I was once in the same situation,and yes it ruined our "friendship". The minute I asked for child support he turned on me,He then thought 20$ A week was enough! The moment we went to court he tried to take custody of our 3yr. old. Thankfully that didn't happen.The judge saw right through him. Our relationship as friends has never been the same, 10yrs. later. He is currentley paying 75 a week.Good luck!
M., Huntington WVa,

1 mom found this helpful

Well, if talking to him about financially supporting his own child "ruins" your friendship then I'd say you didn't have much of a friendship. Not only is he morally obligated to support a child he chose to bring into this world, but he is also legally responsible. Hope everything works out for you.

1 mom found this helpful

No, it shouldn't at all. If he cares about his daughter then he should want to help by giving you child support. I have always been a single mom, and at first my daughters dad didn't want to pay at all, but he got over that and realized that it costs a lot to raise a child. Remind him that you also support your daughter with living expenses, and so on. It is good that you guys have decided to remain friends because it is the hardest on kids when their parents don't get along.

1 mom found this helpful

Coming from someone who has dealt with this also, my advice would be to worry about you and your child. I would just let him know that you are filing for child support. If he doesn't like it, then that is too bad. He will, eventually get over it. You need to be sure you and your child can live comfortably. I know some people who have allowed the man to just make payments directly to them, but I highly advise against this, since I have seen so many people get hung out to dry because of this. If he falls on hard times or stops making payments, by the time it gets through court to have it ordered, alot of time has been wasted, and you won't see a penny of what wasn't paid because there is no record...only your word against his. I don't mean to sound this straight forward, but if he truly cares, then he will understand you are doing what is best for your child. You shouldn't have to walk on egg shells forever just so he continues to help you financially-a court order will ensure you are taken care of regardless of your relationship.

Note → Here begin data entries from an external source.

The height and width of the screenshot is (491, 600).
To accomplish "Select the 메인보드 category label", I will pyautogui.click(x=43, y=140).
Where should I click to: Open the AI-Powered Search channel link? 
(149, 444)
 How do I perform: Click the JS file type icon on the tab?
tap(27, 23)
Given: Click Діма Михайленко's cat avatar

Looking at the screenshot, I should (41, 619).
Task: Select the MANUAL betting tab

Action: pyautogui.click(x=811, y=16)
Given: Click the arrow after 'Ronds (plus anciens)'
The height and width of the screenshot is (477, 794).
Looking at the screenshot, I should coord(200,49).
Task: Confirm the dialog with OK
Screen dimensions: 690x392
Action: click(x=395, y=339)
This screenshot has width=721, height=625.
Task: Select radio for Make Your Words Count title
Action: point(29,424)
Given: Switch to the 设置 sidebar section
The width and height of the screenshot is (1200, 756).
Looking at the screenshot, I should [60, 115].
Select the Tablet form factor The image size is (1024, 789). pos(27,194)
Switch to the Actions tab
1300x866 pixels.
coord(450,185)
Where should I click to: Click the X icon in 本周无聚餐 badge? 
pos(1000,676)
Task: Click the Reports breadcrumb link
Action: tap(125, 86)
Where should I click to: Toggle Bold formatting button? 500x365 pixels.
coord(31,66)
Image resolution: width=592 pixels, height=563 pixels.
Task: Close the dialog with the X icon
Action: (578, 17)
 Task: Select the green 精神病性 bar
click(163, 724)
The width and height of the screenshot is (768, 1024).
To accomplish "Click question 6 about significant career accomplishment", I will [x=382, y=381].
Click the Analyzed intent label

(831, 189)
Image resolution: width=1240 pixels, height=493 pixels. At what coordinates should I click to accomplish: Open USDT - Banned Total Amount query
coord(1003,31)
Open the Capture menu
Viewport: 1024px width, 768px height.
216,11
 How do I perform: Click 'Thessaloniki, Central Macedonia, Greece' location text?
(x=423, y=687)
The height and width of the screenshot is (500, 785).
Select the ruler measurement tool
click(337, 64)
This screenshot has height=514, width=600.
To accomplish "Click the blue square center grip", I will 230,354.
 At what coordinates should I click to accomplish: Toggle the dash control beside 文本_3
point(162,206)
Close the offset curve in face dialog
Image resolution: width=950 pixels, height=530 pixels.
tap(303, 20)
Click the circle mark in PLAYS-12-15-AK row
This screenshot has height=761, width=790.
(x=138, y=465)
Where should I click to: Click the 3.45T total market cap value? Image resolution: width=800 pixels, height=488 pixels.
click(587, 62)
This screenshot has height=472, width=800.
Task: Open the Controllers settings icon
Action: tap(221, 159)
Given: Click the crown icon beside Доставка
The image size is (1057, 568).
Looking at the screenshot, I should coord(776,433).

Having said that, it is great you all continue to remain friends. I went through this with my son's father, and he didn't speak to me for about 6 months after I filed for child support. He eventually grew up and got over it and we get along fine now...but even with an order, there have been times he hasn't given me what he is supposed to...in the beginning out of spite, and later on because of hard times. Luckily, the order allowed for him to have to pay that, still. You have to remember...just because they fall on hard times or whatever the excuse is, doesn't give them reason not to pay...if you fell on hard times, you would still have to find a way to support your child. They should be held to the same standards. Good Luck!

1 mom found this helpful

Hey K., I'm sorry to hear your relationship didn't work out but admire you for remaining friendly with him. My advice...don't say the words "child support" at all. Use the terms "housing help" and "living costs." Any one who hears the words "child support" automatically put up their defenses. It has gotten such a bad rap. He obviously needs to help his daughter even though he doesn't live there. (Is he only seeing her part-time?) Bring it up in a casual way. If he freaks...forget it and let your attorney deal with it. Good luck to you! Stay strong!